The United Kingdom is preparing to be the first country to introduce the Pfizer COVID-19 vaccine this week, making the shot available in hospitals before distributing stocks to doctors’ clinics.
- The NHS prioritises people over the age of 80, frontline health workers and care home staff and residents
- The first doses are expected to be given on Tuesday, UK time
- The UK has ordered 40 million doses, enough to vaccinate 20 million people
The first doses are expected to be given on Tuesday, UK time, with vaccination of the over-80s, frontline healthcare workers, and staff and residents being the top priority care homes.
The UK granted emergency use approval for the vaccine developed by Pfizer and BioNTech last week – jumping ahead in the global race to begin the mass vaccination program.
In total, the UK has ordered 40 million doses – enough to vaccinate 20 million people in the country of 67 million.
It is expected that approximately 800,000 doses will be available within the first week.
Initial doses arrived from Belgium are stored in secure locations across the country, where they will be quality checked, says the UK Health Administration.
A vaccine must be defrosted before use
The Pfizer-BioNTech vaccine has onerous storage requirements.

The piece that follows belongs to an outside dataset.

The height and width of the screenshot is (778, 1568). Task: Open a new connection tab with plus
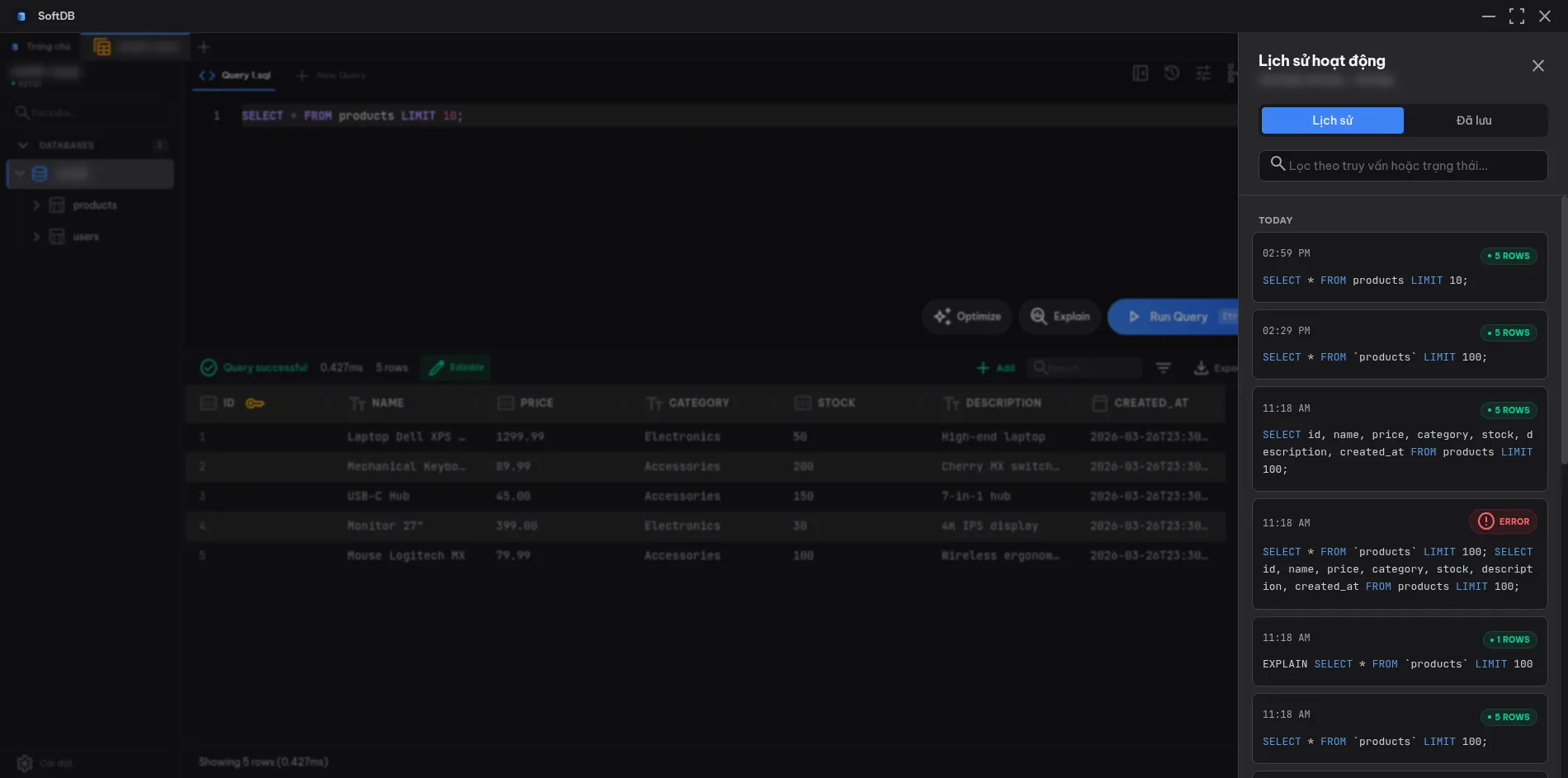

It needs to be kept at -70 degrees Celsius and only lasts five days in a regular fridge.
For that reason, the Ministry of Health said the vaccine would be given first in 50 hospitals.
He said it would take a few hours to defrost each vaccine and prepare it for use.
NHS England has written to GPs, telling them to prepare to begin vaccination from December 14.
Instead of running clinics in individual surgeries, groups of local doctors will operate more than 1,000 vaccination centers nationwide, the Government said.
Boxes of the vaccine contain five packages of 975 doses, but special regulatory approval is required to share them.
A senior medical officer said that while he was hopeful that the packages could be shared and delivered straight to care homes, he was not guaranteed.
The UK is among the first nations to introduce vaccinations outside the context of a clinic trial, raising hopes that the tide could soon turn against a virus that has killed nearly 1.5 million people worldwide and has hammering the world economy.
Russia began distributing its Sputnik V COVID-19 vaccine through 70 clinics in Moscow on Saturday, though the shot has not finished its final trials.